24 February 2011

Cool Check Backgrounds

Continuing my check theme (see Fake Check Issuers, Beware!), I will share something I find highly amusing.

The other day, one of my managers was sorting through a stack of pay day loan checks. These are checks which customers write out and date for up to two weeks in advance. We hold these checks until their due dates, while charging exorbitant amounts of interest, at which point the customers must either pay off the check with cash or, if they don't pay off the checks by the due date, we will deposit and run them like normal checks.

Anyway, each day's new loan checks need to be looked over to assure their accuracy (if we deposit the checks and they bounce, we rely upon a collection agency to collect the money for us. This agency, however, is very finicky and requires that everything--date, amount, even the signature--are just so. There are many rules which I will not bore you with, but rest assured that they are extensive. If anything is unsatisfactory, the company will not collect the money and we are out of the money the customer owes.) and my manager brought up how ridiculous some of the backgrounds of checks can be.

We started to joke back and forth about burly men having checks with kitten backgrounds and the annoyance their significant others may have about that. And then my brain switched gears.

I revealed how I've always been dissatisfied with all of the check backgrounds I've seen because kittens and cartoon characters and floral patterns just don't do it for me. And that's when it hit me--I should make my own line of checks.

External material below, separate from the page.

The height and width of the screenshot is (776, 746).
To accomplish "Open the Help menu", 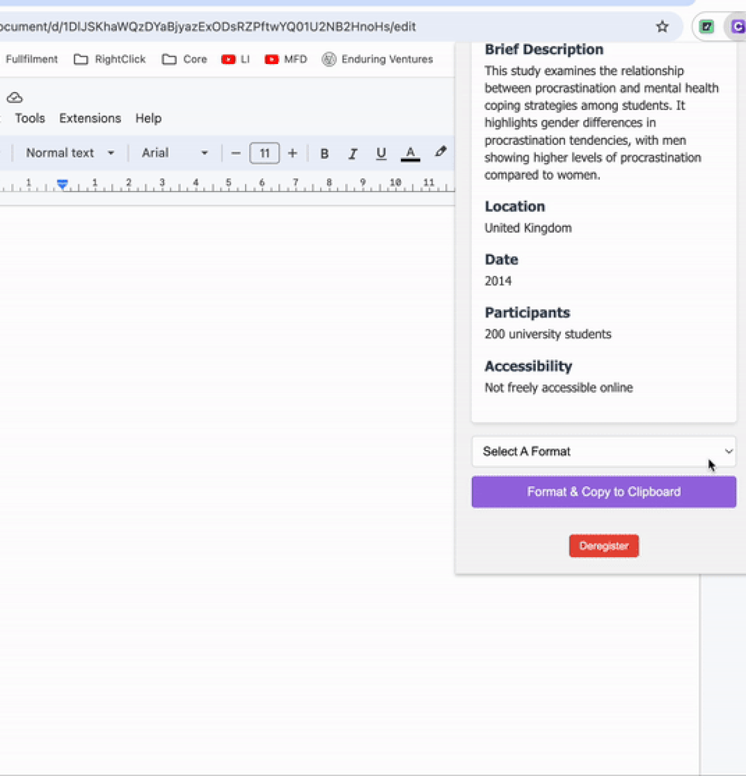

But instead of depicting lame things like puppies or desserts, mine would be so more more . . . unique . . . morbid . . . shocking . . . offensive . . . in other words, all around cool.

I toyed with the idea of marketing several series of checks with these themed backgrounds:

1) Road Kill -- artistic close-ups of mangled animal carcasses left on the side of the road.
2) Festering Gun Wounds -- high resolution of all the infected and oozing glory
3) Ugly Babies -- hair lips, lumpy heads, and sickeningly disproportionate facial features
4) Cannibalistic Orphans -- imagine a combination of Lord of the Flies and Annie
5) Confused Old People in Dangerous Situations -- an old man with a walker in a cornfield unaware of the combine coming right at him, a wrinkled woman trying to open a pill bottle while inside of a lion cage as the hungry beast approaches, an old couple bickering over the remote while aliens invade through the picture window behind them

Could you imagine a cashier being handed this check? Can you see the horror corrode their fake smile? It would be glorious. And it'd be all my doing.

But it could be so much more than checks. It could be t-shirts, calendars, coffee mugs, and rubber stamps! It could be playing cards and greeting cards and wall posters! It could reach millions across the planet! It could make me rich! Rich, I say! Rich!

Or not. Because, you know, I have no idea what I'm doing. I also lack that thing, what do they call it? Oh, yeah, motivation. But if you know anyone who has a friend of a friend whose brother's ex-girlfriend has a cousin who would know how to help me get this started, have that obscurely connected individual get a hold of me.